Chapter 1

brANDON

TWO YEARS LATER

“Is it sent?” one of my team members asks.

We’ve been working on a prototype for a new video game for the past six years.

And today, we are finally able to send it off for beta testing.

It was my first assignment when I started here a decade ago and something I always dreamed of creating.

But the hiccups to get to this stage of development were not easy.

I’m grateful my team picked up a lot of the slack when I lost my brother and needed to take time away from work.

Thankfully, Jerry, let me take more than enough time to grieve and I slowly integrated back to the world of video games.

But I underestimated how coming to the office could still be a challenge most days as this is where the news hit.

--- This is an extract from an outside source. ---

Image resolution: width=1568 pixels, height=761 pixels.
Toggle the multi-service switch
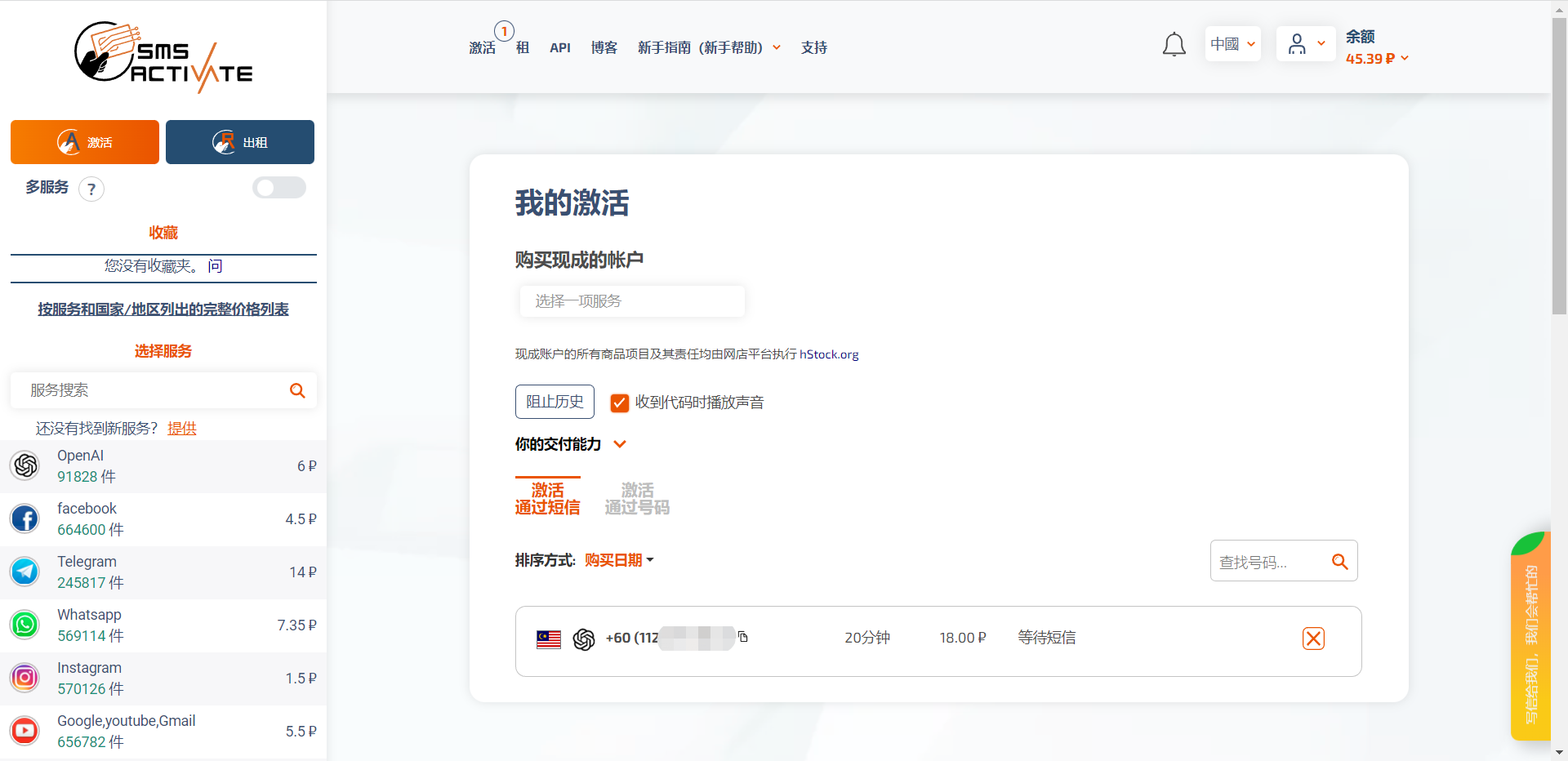click(278, 188)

I’m lucky to have incredible co-workers, who did what they could by moving me out of the office where I got the phone call from my mom and into a new one before I returned from my extended leave.

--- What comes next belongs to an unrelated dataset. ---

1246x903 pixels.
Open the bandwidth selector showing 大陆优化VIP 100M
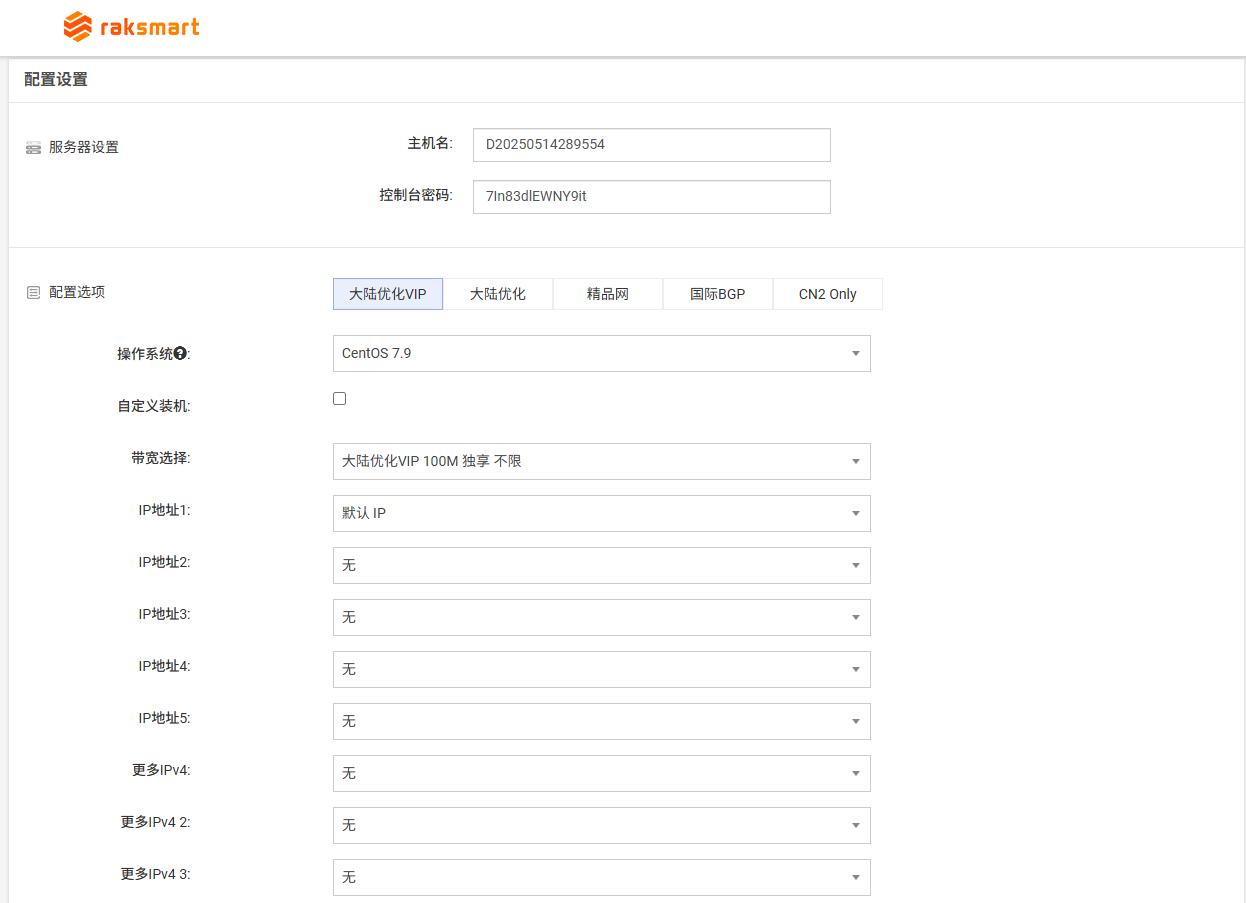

It’s the little things that reaffirm my passion for this job and the people I work with.

While in college, I interned here at North Autumn Productions (N.A.P.) over the summer and once I graduated I couldn’t see myself working anywhere else.

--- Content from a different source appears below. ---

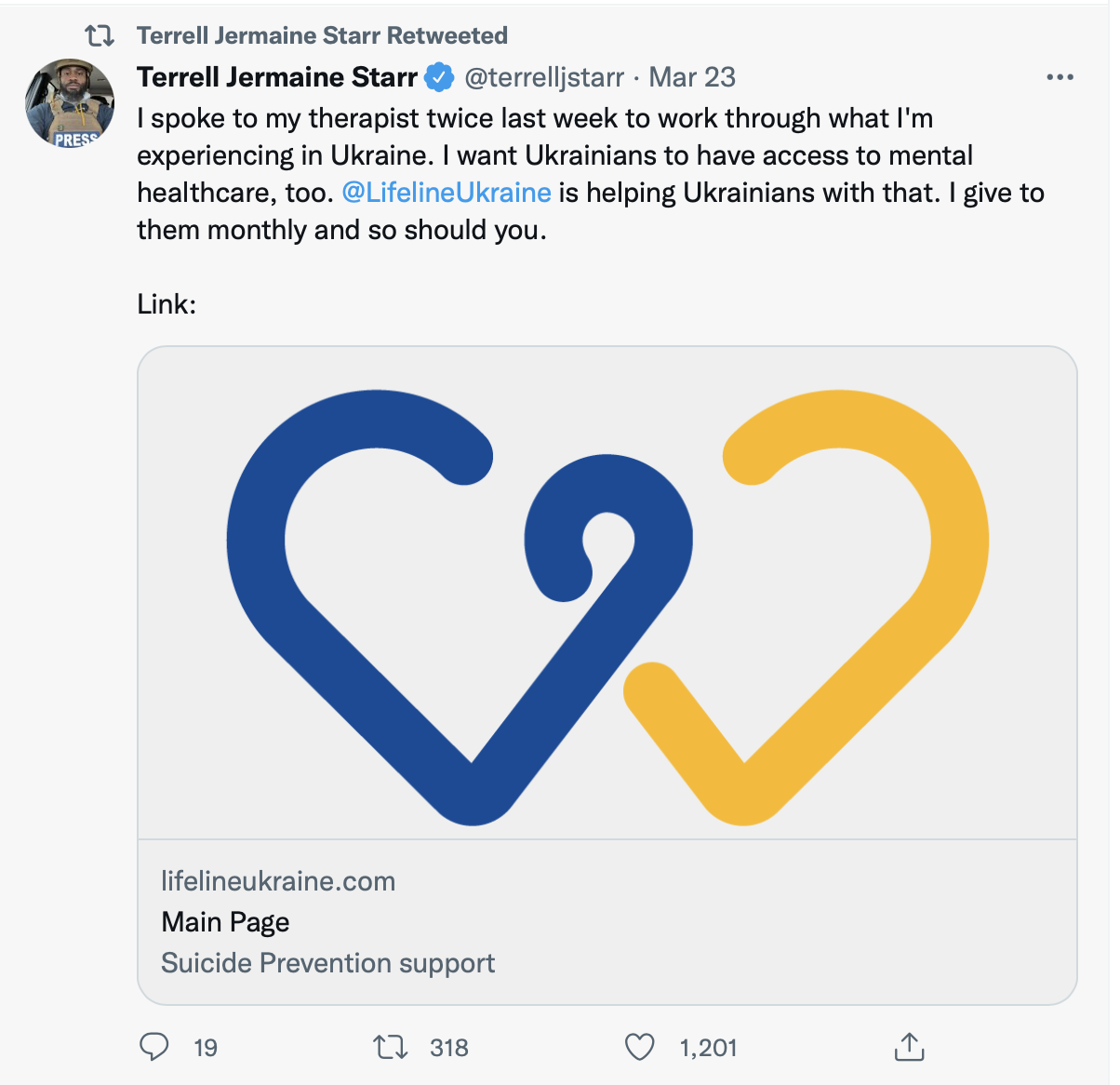Retweet using the bottom retweet icon
Viewport: 1120px width, 1085px height.
(391, 1047)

I never dreamed that I could turn something my brother and I loved playing into a career.

Video games were what all my brothers and I did.

Well, mainly James and I since our other brothers were too young to play at the time.

When James died, Jerry sat me down after I returned full-time and asked what my plan was.

Would I stay or would I go? One of my biggest connections with James, besides our bloodline, was through video games.

We may have been four years apart, but he was still one of my best friends and losing him shook up my life.

Pinching my thigh, I wait for the circle to stop spinning and the ding! of the message being sent fills my office. “It’s sent.”

“Hell, yes,” Carter, one of my best friends from college, praises while the other two members of our team, Hollis and Prescott, high-five each other. “This calls for drinks.”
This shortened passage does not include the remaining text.